### Provided records
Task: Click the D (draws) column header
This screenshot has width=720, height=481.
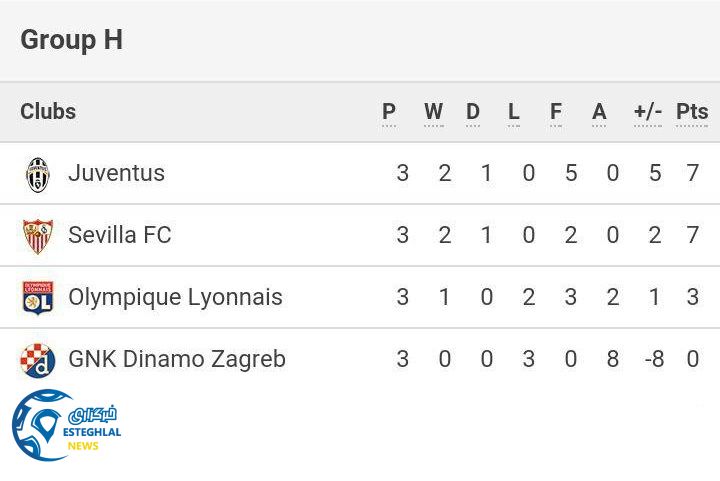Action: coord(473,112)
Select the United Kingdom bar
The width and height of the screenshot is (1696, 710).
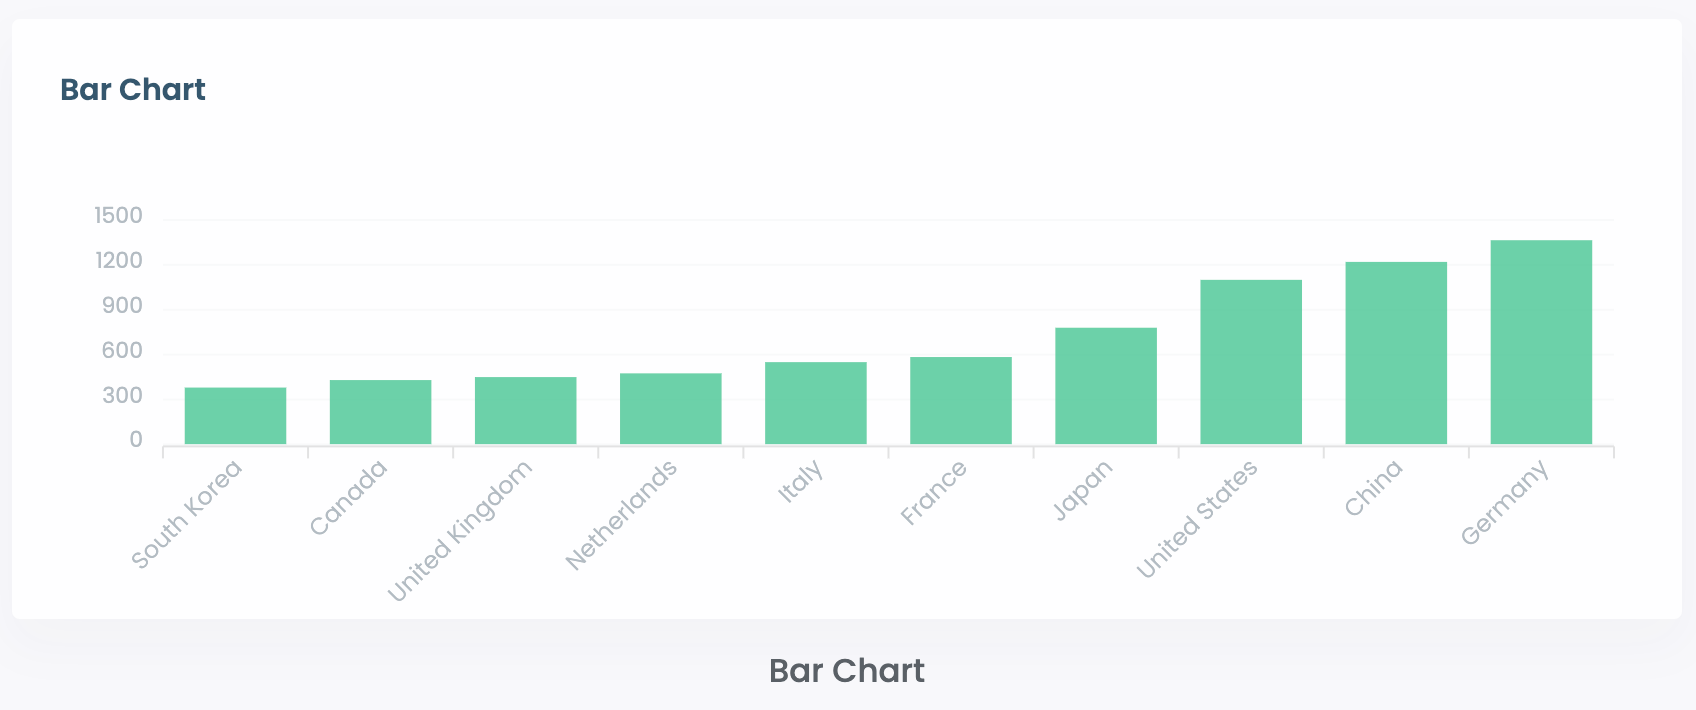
######
### Provided records
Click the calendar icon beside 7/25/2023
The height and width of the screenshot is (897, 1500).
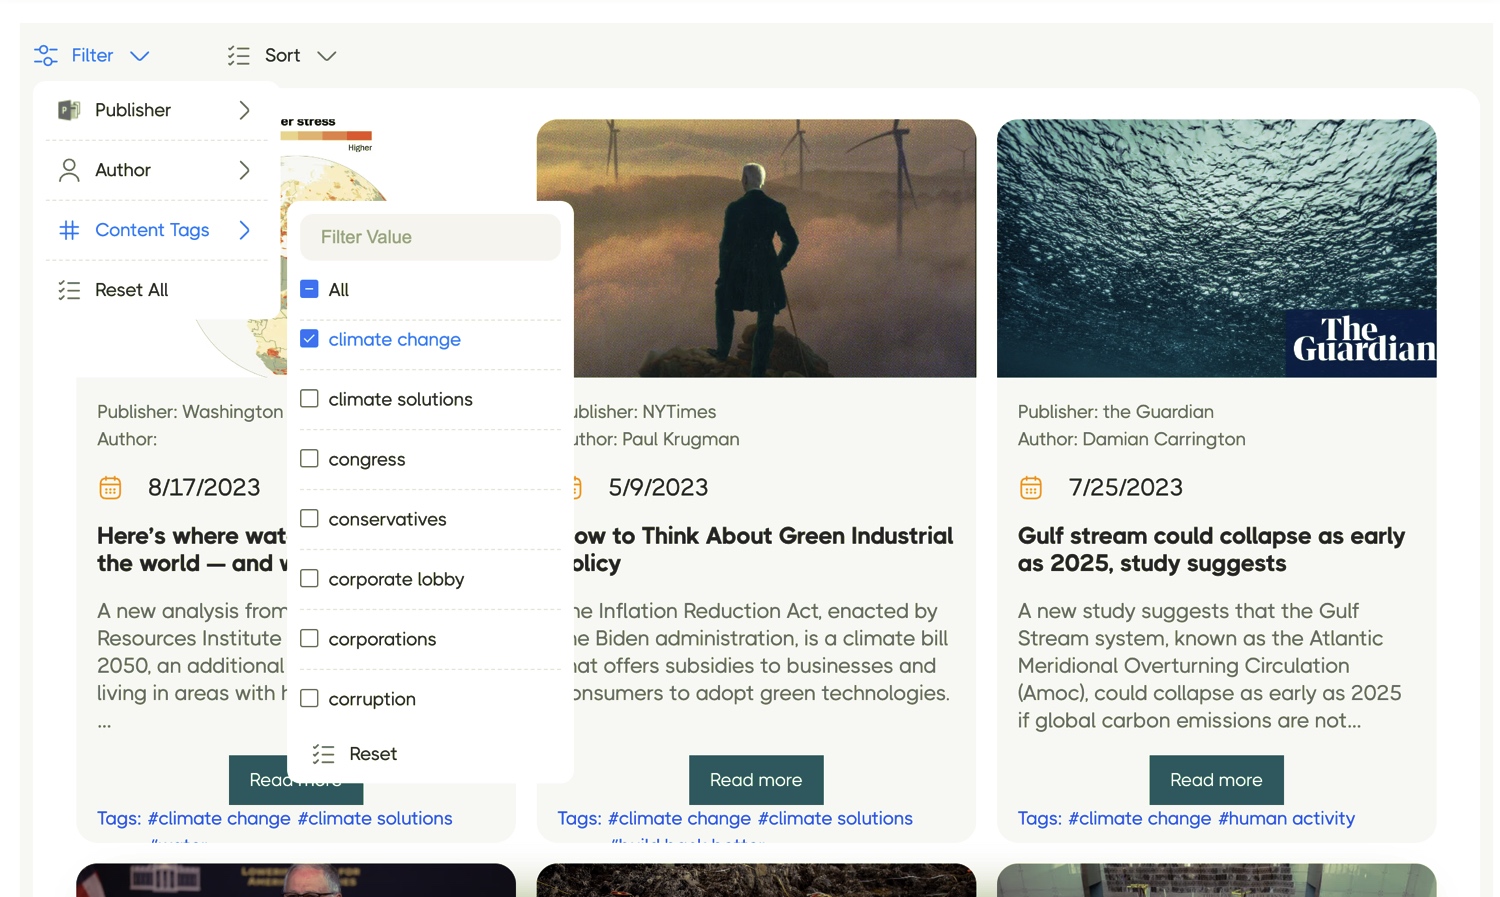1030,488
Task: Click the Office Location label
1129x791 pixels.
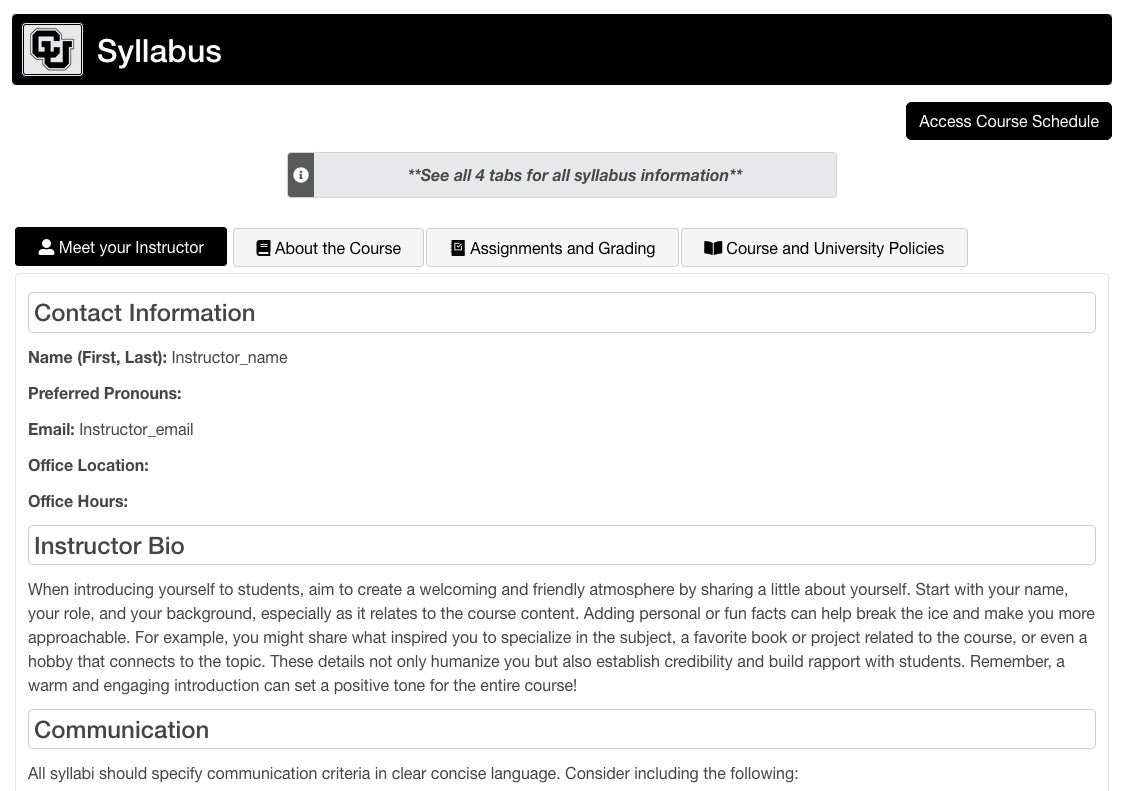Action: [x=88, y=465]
######
### Provided records
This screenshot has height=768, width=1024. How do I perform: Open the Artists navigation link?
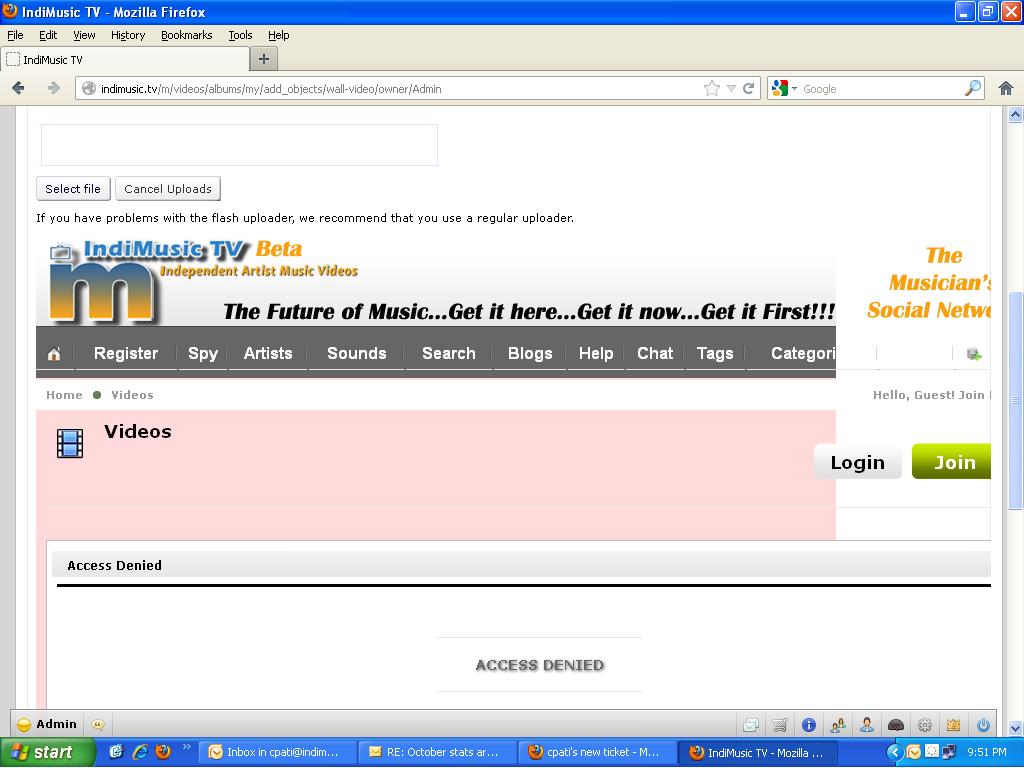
######
» Exercise requirements: Copy every line from the entries that contains the word "Task".

» Finished exercise:
Task: Click the D (draws) column header
Task: Click the Office Location label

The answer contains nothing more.